Le CABINET SAOUT & GALIA obtient le retrait du permis de construire une résidence pour étudiants sur Brest.

Le 24 janvier 2022, Brest Métropole avait délivré un permis de construire une résidence pour étudiants comprenant sept logements pour étudiants ainsi qu’un local commun de 12,15 mètres carrés. Ce projet espérait pouvoir bénéficier de la qualification d’hébergement hôtelier laquelle regroupe, selon le règlement du PLU, les résidences de services. Une telle qualification permettait au promoteur de réaliser seulement deux places de stationnement alors que tout autre projet aurait nécessité une place de stationnement par logement. Sur un terrain de petite dimension, cela n’était pas envisageable.

Porté par un groupe de riverains, un recours gracieux a été adressé au Président de la métropole en vue de lui demander de revenir sur sa décision. Le principal argument consistait à soutenir que le projet n’était pas, en réalité, une résidence de services au sens du code de la construction et de l’habitation. Dans un arrêt en date du 13 décembre 2021 (n° 443815), le Conseil d’État a précisé ce qu’il faut entendre par résidence de services. Selon la Haute juridiction, une telle résidence permet à ses occupants de « bénéficier de services spécifiques non individualisables, précisés dans le contrat de location notamment lorsque le gérant de ces services est également le bailleur, et qui sont l’accueil personnalisé et permanent des résidents et de leurs visiteurs, la mise à disposition d’un personnel spécifique attaché à la résidence, le cas échéant complétée par des moyens techniques, permettant d’assurer une veille continue quant à la sécurité des personnes et à la surveillance des biens, et le libre accès aux espaces de convivialité et aux jardins aménagés. Les occupants peuvent en outre souscrire des services spécifiques individualisables auprès des prestataires ».

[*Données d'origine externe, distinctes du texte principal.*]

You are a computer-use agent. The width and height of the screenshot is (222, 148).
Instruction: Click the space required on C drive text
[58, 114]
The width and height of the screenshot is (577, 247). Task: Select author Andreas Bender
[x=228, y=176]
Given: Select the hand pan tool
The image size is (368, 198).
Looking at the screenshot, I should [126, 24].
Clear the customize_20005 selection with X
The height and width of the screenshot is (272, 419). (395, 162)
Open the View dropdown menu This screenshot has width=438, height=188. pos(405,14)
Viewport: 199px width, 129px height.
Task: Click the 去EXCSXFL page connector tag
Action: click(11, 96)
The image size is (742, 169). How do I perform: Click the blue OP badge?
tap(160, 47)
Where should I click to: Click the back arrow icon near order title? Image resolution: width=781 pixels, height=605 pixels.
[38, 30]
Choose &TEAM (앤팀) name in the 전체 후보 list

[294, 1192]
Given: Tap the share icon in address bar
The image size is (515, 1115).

Il n’était prévu rien de tout cela par le projet litigieux puisque seul un local commun de 12,15 mètres carrés avait été projeté, sans aucun service particulier.

Chose suffisamment rare pour être soulignée, Brest Métropole a adhéré à l’argumentation développée par le cabinet et, par un arrêté en date du 22 avril 2022, a procédé au retrait du permis de construire, condamnant de fait le collectif de logements qui ne pourra pas être réalisé sur un si petit terrain.